*** Opening DOCUMENT TEXT ***
Aitchison said he doesn’t agree with invoking a no-fly zone but pointed to the fact that Canada hasn’t met NATO’s recommended defense spending target of two per cent gross domestic product.

Brown said Canada should advocate for a no-fly zone to show, on the world stage, that NATO is serious and stands steadfast with its allies.

Poilievre said he doesn’t agree with the proposal but said Canada should be providing more lethal weapons to Ukraine and offer refuge to those fleeing. He said the government also needs to “unleash” Canadian energy production to help break European dependence on Russian oil.


While each contender had come out publicly following last week’s US Supreme Court leak indicating a reversal of the landmark Roe v. Wade ruling, declaring where they stand on abortion rights, the candidates had an opportunity on Thursday to expand on their views.

Asked “would you support legislation around abortion,” Charest said he is pro-choice and a government under his leadership would not bring in legislation or support legislation to change or restrain the rights of women.

Aitchison said he will “always” defend a woman’s right to her personal reproductive health choices, “period.”

Brown said he is pro-choice and supports a woman’s right to choose whether to have an abortion and a government under his leadership wouldn’t revisit the issue.

Poilievre said a government under his leadership wouldn’t introduce or pass legislation restricting abortion.
*** Closing DOCUMENT TEXT ***
*** Opening PROVIDED RECORDS ***
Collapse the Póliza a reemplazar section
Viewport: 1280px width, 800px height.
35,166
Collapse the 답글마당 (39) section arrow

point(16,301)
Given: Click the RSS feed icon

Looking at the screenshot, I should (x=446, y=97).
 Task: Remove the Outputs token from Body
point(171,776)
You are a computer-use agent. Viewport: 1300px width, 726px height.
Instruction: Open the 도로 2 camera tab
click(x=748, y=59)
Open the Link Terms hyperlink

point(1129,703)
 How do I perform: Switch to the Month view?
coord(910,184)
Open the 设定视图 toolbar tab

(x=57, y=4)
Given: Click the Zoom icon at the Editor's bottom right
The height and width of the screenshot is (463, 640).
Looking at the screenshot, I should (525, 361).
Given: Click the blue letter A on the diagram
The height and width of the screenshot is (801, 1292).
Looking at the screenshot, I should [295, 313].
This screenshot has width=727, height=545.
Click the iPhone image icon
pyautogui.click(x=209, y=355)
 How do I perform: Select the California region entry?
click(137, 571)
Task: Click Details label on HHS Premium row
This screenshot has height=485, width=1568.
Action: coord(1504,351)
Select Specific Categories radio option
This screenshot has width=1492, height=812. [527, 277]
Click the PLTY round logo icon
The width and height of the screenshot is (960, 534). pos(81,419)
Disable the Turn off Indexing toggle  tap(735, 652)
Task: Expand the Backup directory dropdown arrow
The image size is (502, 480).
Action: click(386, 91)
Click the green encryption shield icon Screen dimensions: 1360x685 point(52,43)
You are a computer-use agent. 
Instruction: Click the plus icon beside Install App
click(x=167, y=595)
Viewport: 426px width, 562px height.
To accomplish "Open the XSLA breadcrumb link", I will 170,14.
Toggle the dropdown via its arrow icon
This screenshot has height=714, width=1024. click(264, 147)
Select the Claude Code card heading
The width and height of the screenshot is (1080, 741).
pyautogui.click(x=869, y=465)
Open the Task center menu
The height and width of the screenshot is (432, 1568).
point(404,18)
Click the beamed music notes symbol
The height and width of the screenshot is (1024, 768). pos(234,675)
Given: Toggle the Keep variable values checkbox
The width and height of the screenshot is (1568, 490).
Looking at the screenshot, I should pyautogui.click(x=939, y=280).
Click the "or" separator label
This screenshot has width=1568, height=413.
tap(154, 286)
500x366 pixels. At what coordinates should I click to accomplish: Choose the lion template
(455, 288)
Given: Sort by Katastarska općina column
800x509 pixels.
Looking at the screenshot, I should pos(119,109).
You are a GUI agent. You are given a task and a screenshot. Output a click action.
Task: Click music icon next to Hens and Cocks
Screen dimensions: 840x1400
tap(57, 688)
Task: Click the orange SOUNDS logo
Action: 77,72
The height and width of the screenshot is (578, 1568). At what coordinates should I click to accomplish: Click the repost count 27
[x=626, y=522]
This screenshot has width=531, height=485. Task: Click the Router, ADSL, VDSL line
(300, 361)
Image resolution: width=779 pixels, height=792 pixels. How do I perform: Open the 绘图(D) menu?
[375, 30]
*** Closing PROVIDED RECORDS ***
### QUESTIONS ON THE MATERIAL
(1) Answer these questions using the debate report:
(a) Which defense spending target did Aitchison say Canada hasn't met?
(b) What did Poilievre say the government needs to "unleash"?
(c) According to Brown, what would a government under his leadership not do about abortion?
(2) Pick up the debate report after its last sentence and write the next part.
None of the lines have any bearing on what you are asked to do here.

### ANSWERS FOR THE TASKS
(1)
(a) NATO's recommended target of two per cent of gross domestic product.
(b) Canadian energy production.
(c) It would not revisit the issue.

(2)
Lewis said she is pro-life and that Conservatives need to have more conversations about what they “believe in.”

Baber said he doesn’t believe the government should have a role in how people start and grow their families.


The debate also took a turn into pop culture when moderator Tom Clark suggested that many Canadians may still not know much about the contenders, which resulted in a departure from discussing policy and instead getting a bit of insight into what’s on the candidate’s entertainment rotation.

In addition to talking about what books each candidate is reading, and who their political hero is—names dropped in these sections included David and Goliath, Jordan Peterson, Sir Wilfred Laurier, and Margaret Thatcher—the Conservative contenders chatted about their music and TV preferences .

Aitchison said as a pianist he likes listening to Oscar Peterson, but has been getting into country music on the road. And, the last thing he binge-watched was “Brooklyn Nine-Nine.”

Baber said he can “see into” Amy Winehouse’s soul, and last watched “Married with Children.”

Brown has been listening to Brampton’s own Alessia Cara, and is in trouble with his wife because they’re behind on watching “Ozark.”

Charest name-dropped Franco-Armenian singer Charles Aznavour and said he likes the show “Call My Agent.”

Lewis is a Jazz fan, naming John Coltrane as a favorite. She’s also one of the many who binge-watched “Bridgerton.”

And, Poilievre said he likes “Alberta Bound” singer Paul Brandt and found the Netflix series on Trotsky interesting, because he said it helped him “to better understand the diabolical evil of communism and totalitarian socialism.”


Contrary to what many expected to be an even nastier debate than the first unofficial face-off last week, Wednesday’s rematch proved to be far more civil.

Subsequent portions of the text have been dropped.